I've seen images of destruction and damaged buildings in Minneapolis. How might that affect visitors and/or meeting and convention attendees? 

Most of the damage that occurred in Minneapolis in the summer of 2020 took place away from the Minneapolis Convention Center and away from the city’s downtown core. The two neighborhoods impacted the most saw hundreds of volunteers immediately step in to help clean up and businesses are rebuilding. A limited area of downtown experienced damage from an isolated incident of unrest late last summer.

As a meeting planner, if I hold my event at the Minneapolis Convention Center, what are my security options?

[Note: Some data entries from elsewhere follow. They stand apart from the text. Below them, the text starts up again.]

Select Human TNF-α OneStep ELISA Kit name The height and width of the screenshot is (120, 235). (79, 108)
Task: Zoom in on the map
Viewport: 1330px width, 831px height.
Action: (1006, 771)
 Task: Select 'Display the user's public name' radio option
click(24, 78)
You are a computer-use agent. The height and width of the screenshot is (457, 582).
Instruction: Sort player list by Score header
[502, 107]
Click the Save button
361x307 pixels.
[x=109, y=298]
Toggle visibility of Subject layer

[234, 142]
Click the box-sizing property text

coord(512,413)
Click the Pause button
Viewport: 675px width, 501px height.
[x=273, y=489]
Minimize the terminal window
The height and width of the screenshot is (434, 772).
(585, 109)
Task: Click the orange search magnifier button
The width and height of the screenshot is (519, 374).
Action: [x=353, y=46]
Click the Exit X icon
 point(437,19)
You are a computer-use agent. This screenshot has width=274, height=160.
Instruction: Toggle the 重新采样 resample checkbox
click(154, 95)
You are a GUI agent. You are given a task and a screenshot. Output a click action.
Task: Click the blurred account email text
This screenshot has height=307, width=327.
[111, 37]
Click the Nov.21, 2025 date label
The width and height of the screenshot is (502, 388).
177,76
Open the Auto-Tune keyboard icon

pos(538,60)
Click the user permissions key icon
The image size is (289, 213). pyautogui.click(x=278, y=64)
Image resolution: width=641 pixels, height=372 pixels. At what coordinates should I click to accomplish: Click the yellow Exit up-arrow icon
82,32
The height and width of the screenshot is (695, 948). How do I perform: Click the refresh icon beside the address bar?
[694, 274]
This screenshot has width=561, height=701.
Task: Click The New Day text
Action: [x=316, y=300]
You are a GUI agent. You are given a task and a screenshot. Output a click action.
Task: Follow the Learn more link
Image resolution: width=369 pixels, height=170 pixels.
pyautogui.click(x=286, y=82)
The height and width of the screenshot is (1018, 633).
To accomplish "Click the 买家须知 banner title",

The Minneapolis Convention Center has an in-house security team with its command center located prominently on the main level. If an event requires additional security, the Guest Services team works with the client to review the level of security needs and determines an appropriate source.

Will I be safe when I’m in Minneapolis?

Local law enforcement works hard to ensure the safety and well-being of residents, workers and visitors to Minneapolis. In addition, MPD, Metro Transit Police and the Hennepin County Sherriff’s Department work together, as needed, with a common goal of keeping our city safe. Plus, community and business leaders throughout the city work together on multiple initiatives to help ensure a safe environment for visitors and residents. This includes Minneapolis’ Downtown Improvement District (DID) Ambassadors who help visitors with directions and information, providing roughly 89,000 pedestrian assists each year. Additionally, Minneapolis downtown partners are connected to a Safety Communications Center. It’s located in the Minneapolis Police Department’s First Precinct and focuses on rapid responses for inquiries or incidents when needed.

For safety concerns, who can I contact?

If someone’s safety is at risk and an immediate response from police, fire or medics is required, call 911. For non-emergencies, the Minneapolis Police Department has established a new tip line. Call 612-673-5335 to provide tips to MPD about suspicious activity not requiring an immediate response, such as vehicles driving without license plates. The city also provides services via 311 for non-emergency information. You can call, text, email ( or download the 311 smartphone app.